Figure 7. Activation of the mitochondrial Ca²⁺-dependent K⁺ channel in HT1080/BI-1.

(A) Mitochondria isolated from HT1080/Neo and HT1080/BI-1 were exposed to 100 μM Ca²⁺ with or without 100 μM diazoxide, 500 μM 5-HD, 100 μM NS1619, or 2 μM paxilline. Δψm was examined at the indicated times. (B) HT1080/Neo and HT1080/BI-1 were treated with 100 μM NS1619 in the presence or absence of paxilline; flavoprotein fluorescence was calibrated by exposing cells to 100 μmol/L DNP. (C) HT1080/Neo and HT1080/BI-1 were treated with 100 μM NS1619 and subsequently with 5 μM thapsigargin; flavoprotein fluorescence was calibrated by exposing cells to 100 μmol/L DNP. CsA, Cyclosporine; DNP, 2,4-dinitrophenol; Neo, neomycin-resistant pcDNA3-transfected HT1080 cells (HT1080/Neo); BI-1, HA-BI-1-pcDNA3-transfected HT1080 cells (HT1080/BI-1).

Figure 8. Mitochondrial Ca²⁺ and cell death are regulated by mitoK_Ca channel opening in HT1080/BI-1.

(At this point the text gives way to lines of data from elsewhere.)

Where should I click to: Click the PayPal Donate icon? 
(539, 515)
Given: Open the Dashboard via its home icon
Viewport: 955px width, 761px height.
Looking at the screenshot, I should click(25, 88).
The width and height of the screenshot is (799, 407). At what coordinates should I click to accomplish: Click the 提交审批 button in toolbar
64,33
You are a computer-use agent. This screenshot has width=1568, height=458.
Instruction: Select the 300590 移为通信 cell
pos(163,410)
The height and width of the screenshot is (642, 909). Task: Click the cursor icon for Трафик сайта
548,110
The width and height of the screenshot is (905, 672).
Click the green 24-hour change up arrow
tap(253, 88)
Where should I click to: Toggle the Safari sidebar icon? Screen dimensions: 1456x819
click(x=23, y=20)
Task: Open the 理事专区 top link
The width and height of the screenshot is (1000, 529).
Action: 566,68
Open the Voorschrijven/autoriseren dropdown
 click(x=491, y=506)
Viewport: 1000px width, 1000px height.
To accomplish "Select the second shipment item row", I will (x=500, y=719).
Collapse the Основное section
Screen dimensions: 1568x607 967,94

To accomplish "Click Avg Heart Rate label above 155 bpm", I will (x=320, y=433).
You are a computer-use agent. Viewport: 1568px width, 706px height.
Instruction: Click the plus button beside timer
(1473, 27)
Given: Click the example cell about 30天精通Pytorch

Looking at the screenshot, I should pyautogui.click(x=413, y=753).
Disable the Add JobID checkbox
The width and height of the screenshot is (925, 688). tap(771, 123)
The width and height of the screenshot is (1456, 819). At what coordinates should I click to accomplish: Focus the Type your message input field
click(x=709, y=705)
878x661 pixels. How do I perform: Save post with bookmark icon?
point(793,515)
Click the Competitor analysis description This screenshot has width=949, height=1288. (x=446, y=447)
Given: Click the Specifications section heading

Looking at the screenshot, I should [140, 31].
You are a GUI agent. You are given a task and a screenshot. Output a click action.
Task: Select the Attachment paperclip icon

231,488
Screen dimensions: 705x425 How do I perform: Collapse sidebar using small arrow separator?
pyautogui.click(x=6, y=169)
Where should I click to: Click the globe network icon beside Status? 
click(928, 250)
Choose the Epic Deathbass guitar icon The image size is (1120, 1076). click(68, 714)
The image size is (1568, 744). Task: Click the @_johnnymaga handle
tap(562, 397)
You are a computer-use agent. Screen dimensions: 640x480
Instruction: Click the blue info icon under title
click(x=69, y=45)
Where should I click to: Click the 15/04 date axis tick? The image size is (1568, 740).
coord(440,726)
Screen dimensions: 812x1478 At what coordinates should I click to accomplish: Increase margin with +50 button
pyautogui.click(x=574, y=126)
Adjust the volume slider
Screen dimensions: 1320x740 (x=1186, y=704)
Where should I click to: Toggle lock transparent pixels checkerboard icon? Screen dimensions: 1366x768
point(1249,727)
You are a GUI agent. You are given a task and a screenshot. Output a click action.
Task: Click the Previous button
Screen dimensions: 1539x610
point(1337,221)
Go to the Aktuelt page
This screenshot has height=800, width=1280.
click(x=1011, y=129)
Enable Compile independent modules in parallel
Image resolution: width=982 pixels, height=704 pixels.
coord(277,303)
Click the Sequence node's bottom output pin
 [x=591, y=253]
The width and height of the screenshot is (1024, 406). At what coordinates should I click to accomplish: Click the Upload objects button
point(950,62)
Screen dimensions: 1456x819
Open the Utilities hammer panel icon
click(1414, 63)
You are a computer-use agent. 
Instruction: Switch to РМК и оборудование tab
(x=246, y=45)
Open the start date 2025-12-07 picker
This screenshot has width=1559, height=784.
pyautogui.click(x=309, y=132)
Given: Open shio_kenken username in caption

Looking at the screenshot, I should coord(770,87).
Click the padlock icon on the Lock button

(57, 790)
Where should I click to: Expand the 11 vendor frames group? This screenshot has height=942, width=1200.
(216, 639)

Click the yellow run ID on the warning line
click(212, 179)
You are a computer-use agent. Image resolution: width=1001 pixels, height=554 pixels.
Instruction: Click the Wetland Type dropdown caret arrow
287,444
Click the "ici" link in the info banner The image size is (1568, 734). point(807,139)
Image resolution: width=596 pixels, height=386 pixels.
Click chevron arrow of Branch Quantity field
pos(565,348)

(A) HT1080/Neo and HT1080/BI-1 cells were loaded with Rhod II AM and then treated with 5 μM thapsigargin in the presence or absence of NS1619. Rhod II was subsequently monitored. (B) Quantification of Rhod II fluorescence peaks. *, p < 0.05 versus thapsigargin-treated HT1080/Neo. HT1080/Neo and HT1080/BI-1 were treated with 5 μM thapsigargin (C) or 5 μg/ml tunicamycin (D) in the presence or absence of 100 μM diazoxide, 500 μM 5-HD, 100 μM NS1619, or 2 μM paxilline for 48 hrs. Cell viability was measured by trypan blue exclusion. *, p < 0.05 versus thapsigargin-treated HT1080/Neo; ^#, p < 0.05 versus thapsigargin-treated HT1080/BI-1. ^$, p < 0.05 versus tunicamycin-treated HT1080/Neo; ^&, p < 0.05 versus tunicamycin-treated HT1080/BI-1. 5-HD, 5-hydroxydecanoate; DZ, diazoxide; NS, NS1619; 5HD, 5-hydroxydecanoate; Neo, neomycin-resistant pcDNA3-transfected HT1080 cells (HT1080/Neo); BI-1, HA-BI-1-pcDNA3-transfected HT1080 cells (HT1080/BI-1).